Numa América do Sul (ou Latina) completamente livre de armas de destruição em massa nossa liderança é natural e incontestável

A timidez foi a marca da diplomacia e do governo brasileiros na crise que tirou Hosni Mubarak da Presidência do Egito. Algumas notas protocolares, com colocações genéricas. E só. Escrevi aqui dias atrás que a ultracautela da chancelaria e do Palácio do Planalto ajudava a evidenciar a dificuldade de colocar em operação uma política externa voltada para a defesa dos direitos humanos, objetivo anunciado pela presidente da República.

Por esse critério, o dos direitos humanos, não haveria dúvida do que fazer, o lado a apoiar na mobilização na Praça Tahrir e adjacências.

Mas o Brasil de Dilma Rousseff preferiu fixar-se noutro princípio, o da não ingerência.

É conveniente.

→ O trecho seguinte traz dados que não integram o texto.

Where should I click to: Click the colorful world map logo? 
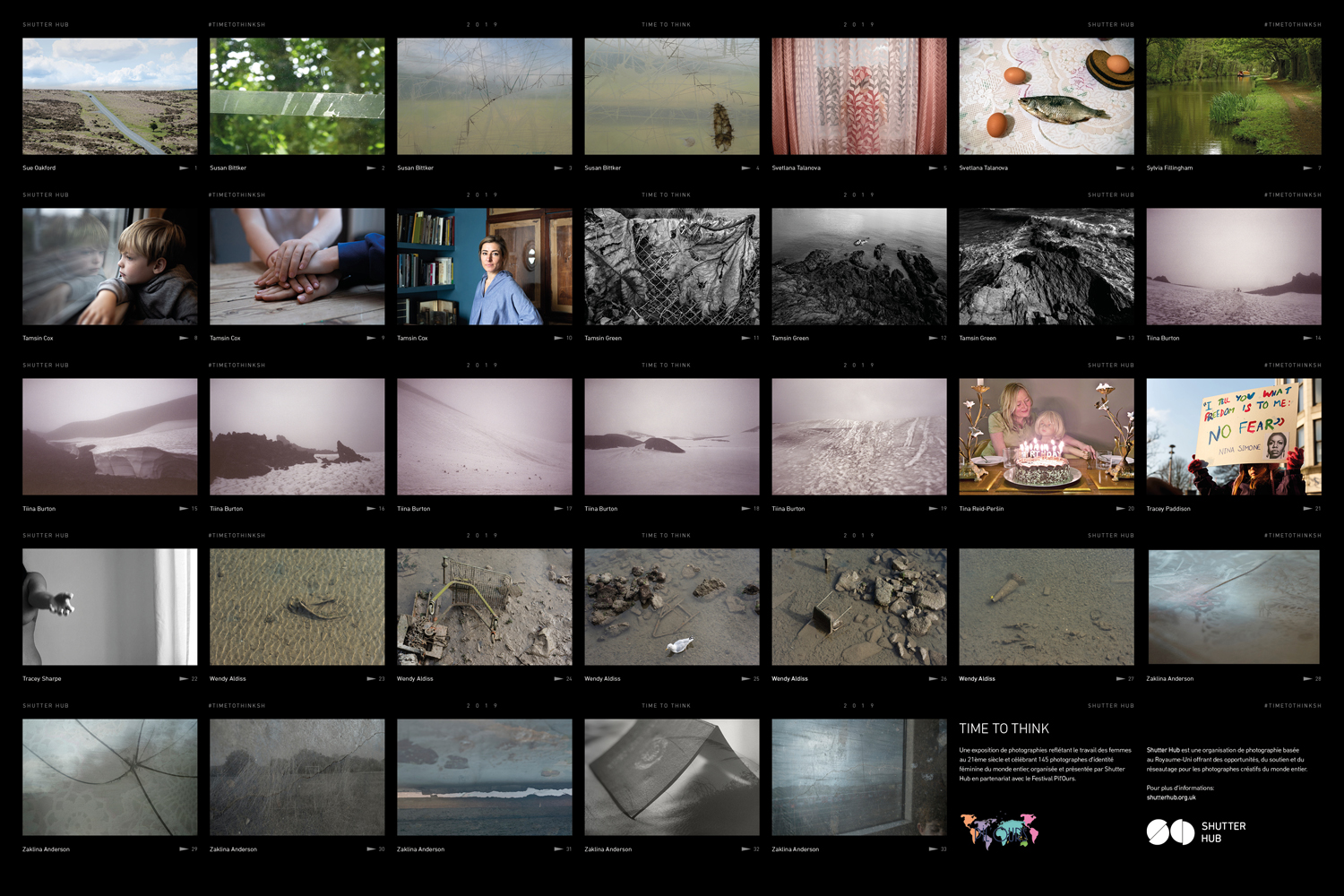[x=998, y=831]
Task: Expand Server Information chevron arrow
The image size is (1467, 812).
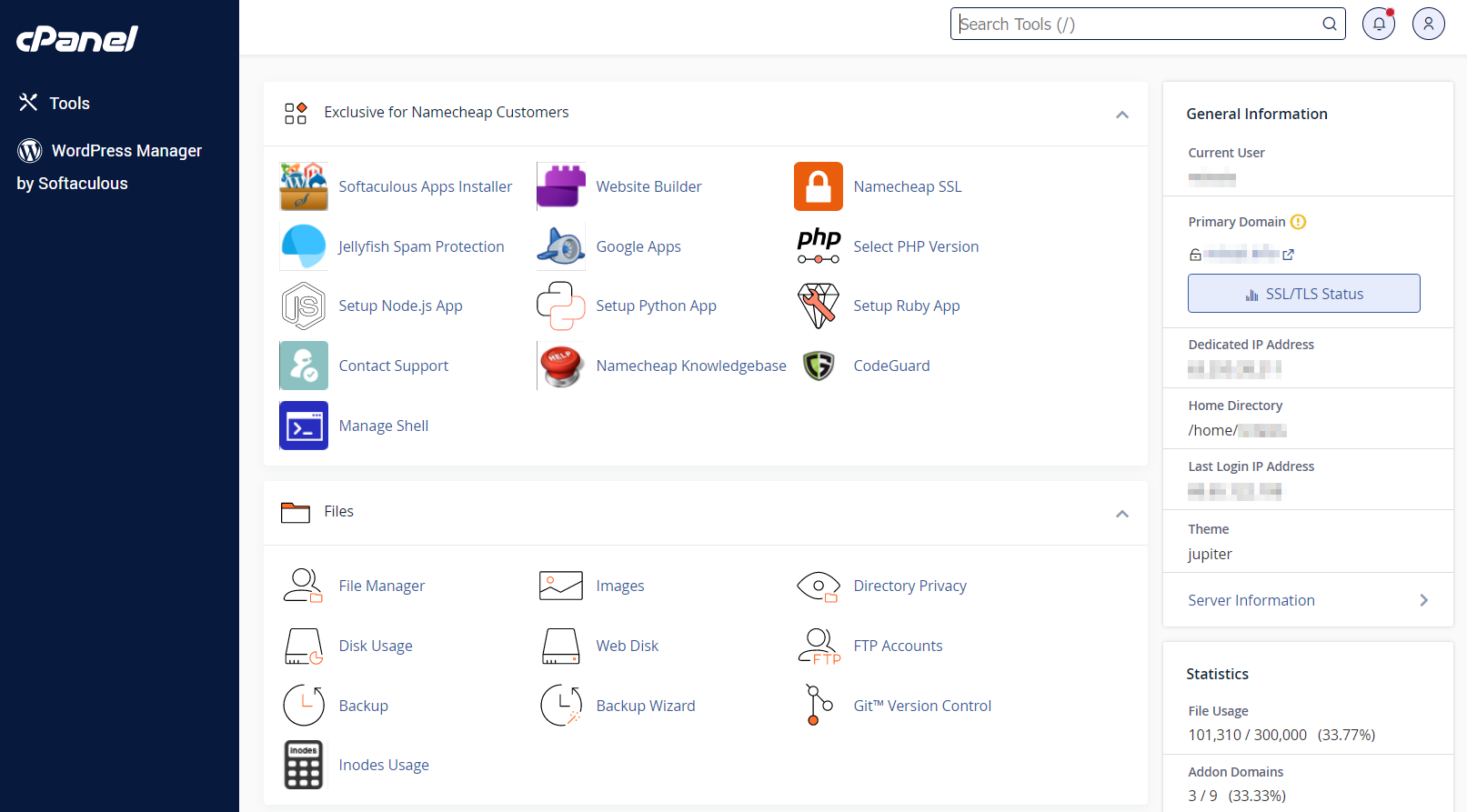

Permite esperar pela definição de quem ganhou e quem perdeu e, melhor ainda, não obriga moralmente a apoiar possíveis levantes populares contra regimes amigos.

Gosto desta nova linha de o Brasil se meter o menos possível na vida dos outros. O ministro Antônio Patriota vem operando um saudável cavalo de pau, ou pelo menos um freio de arrumação.

Vínhamos de pelo menos duas trapalhadas, em Honduras e no Irã. Com consequências negativas para nosso principal ativo na relação com outros países das redondezas: a natural vocação para liderar regionalmente.

Em Honduras ficamos a reboque da Venezuela, sem espaço para uma política própria. Acabamos assistindo ao crescimento da influência americana, desde que a solução ficou a cargo dos Estados Unidos.

Restou-nos ali o papel de derrotados e ofendidos, e vingamo-nos quando o então presidente brasileiro se recusou a pegar o mesmo ônibus do desafeto hondurenho num desses encontros de líderes.

Mas encrenca mesmo foi o ensaio de aliança estratégica com o Irã. Era previsível ¿ e foi previsto ¿ que nossos vizinhos ficariam com a pulga atrás da orelha quanto às nossas próprias aspirações nucleares.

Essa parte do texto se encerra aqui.